Experiments were performed to determine whether immunization of mice with fimbrial adhesins isolated from Actinomyces viscosus T14V could modulate infection of tooth surfaces in animals challenged with the homologous strain. Saliva and sera from animals immunized in the submandibular gland region contained elevated levels of fimbria-specific immunoglobulin A (IgA) and IgG, whereas saliva and sera from sham-immunized animals did not. There was a statistically significant inverse correlation between the presence of fimbria-specific antibodies in saliva and serum and the levels of bacterial colonization on molar tooth surfaces. These results suggest that fimbrial adhesins may effectively modulate infection of tooth surfaces by periodontopathic bacteria.

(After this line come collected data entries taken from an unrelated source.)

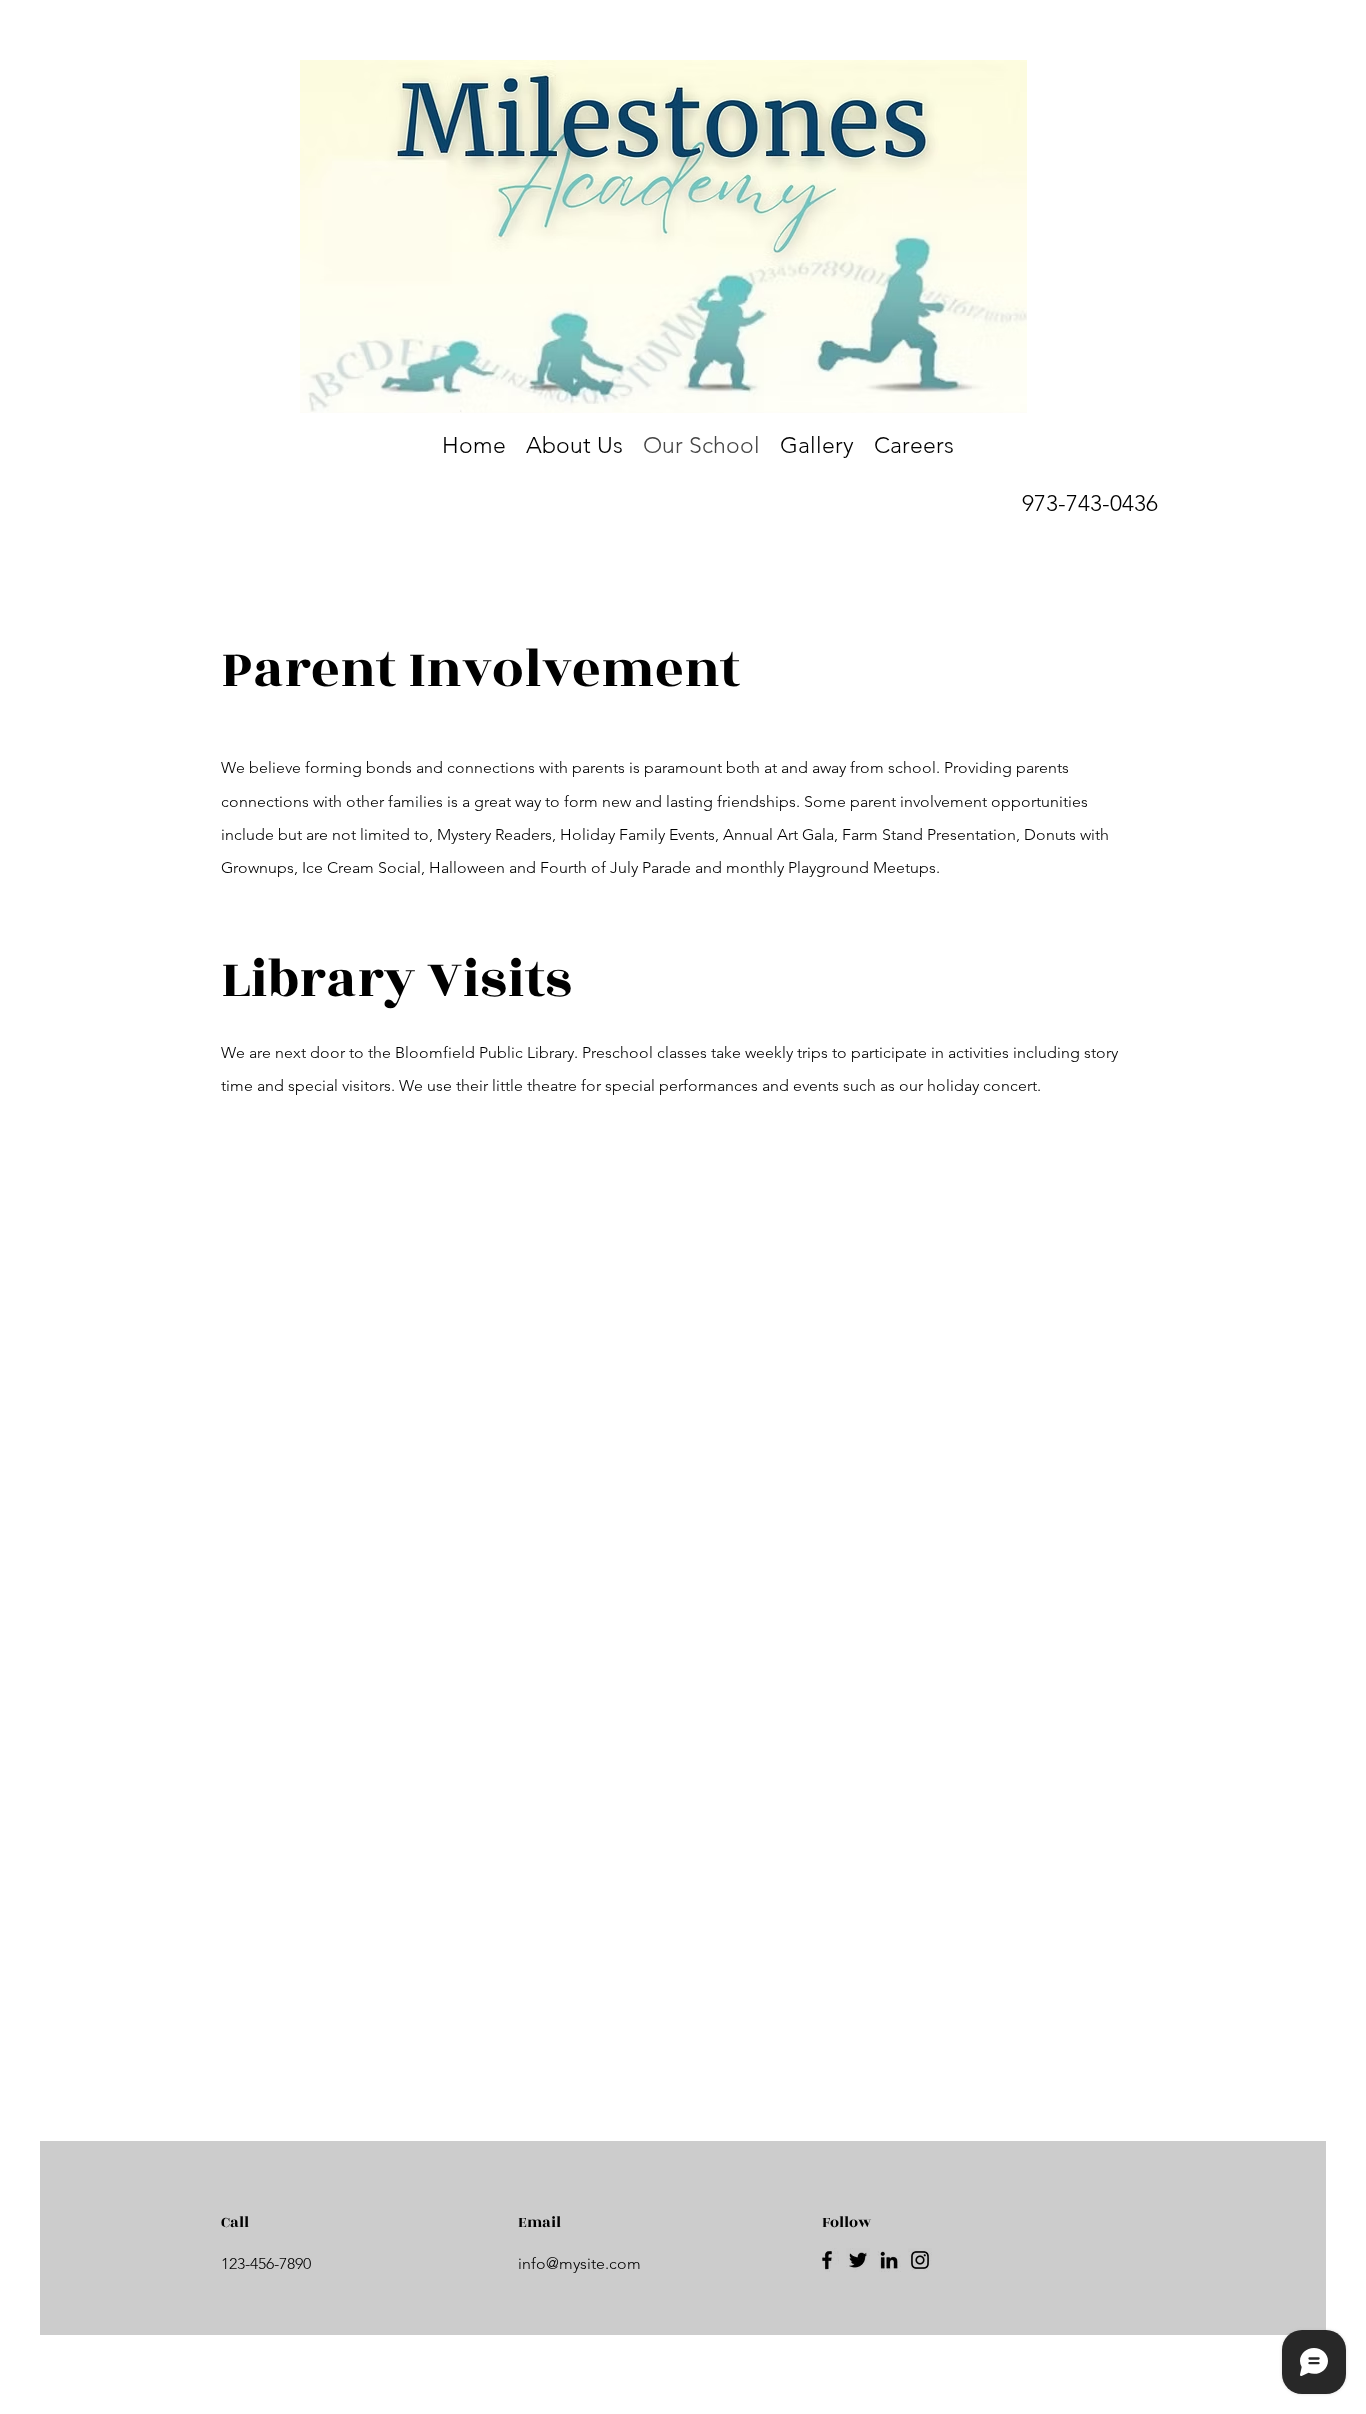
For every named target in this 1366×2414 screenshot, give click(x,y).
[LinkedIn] (889, 2260)
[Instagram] (920, 2260)
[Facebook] (827, 2260)
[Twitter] (858, 2260)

Fimbria-specific antibodies in serum and saliva of mice immunized with Actinomyces viscosus T14V fimbriae.

Fimbria-specific antibody responses were compared in mice immunized with purified fimbrial adhesins in the region of the submandibular gland (i.e., local site) or at a remote site in the back. One hundred micrograms of fimbriae isolated from Actinomyces viscosus T14V was used as the vaccine. Four subcutaneous injections of the vaccine in the local site induced greater amounts of fimbria-specific immunoglobulin G (IgG) in serum and saliva than three injections. However, there was no difference in the response of fimbria-specific IgA in serum and saliva. Fimbria-specific IgG in serum and saliva were first detected 21 days after the primary immunization at both the local or remote sites. Fimbria-specific IgA in serum was first detected 28 days after the primary immunization at both the local or remote sites. However, fimbria-specific IgA in saliva occurred only in mice immunized with the fimbrial vaccine at the local site and was first detected 14 days after the primary immunization. Both serum and saliva from mice immunized 4 times with the fimbrial vaccine in the local site inhibited in vitro adsorption of strain T14V cells to hydroxyapatite beads pretreated with normal mouse saliva, whereas adsorption of strain T14V cells suspended in serum and saliva from sham-immunized animals was not inhibited. Collectively, these data suggest that mice immunized locally in the submandibular gland region with a vaccine composed of purified fimbrial adhesins provide a potential model for evaluating the efficacy of fimbria-specific antibodies in saliva to inhibit strain T14V colonization of tooth surfaces.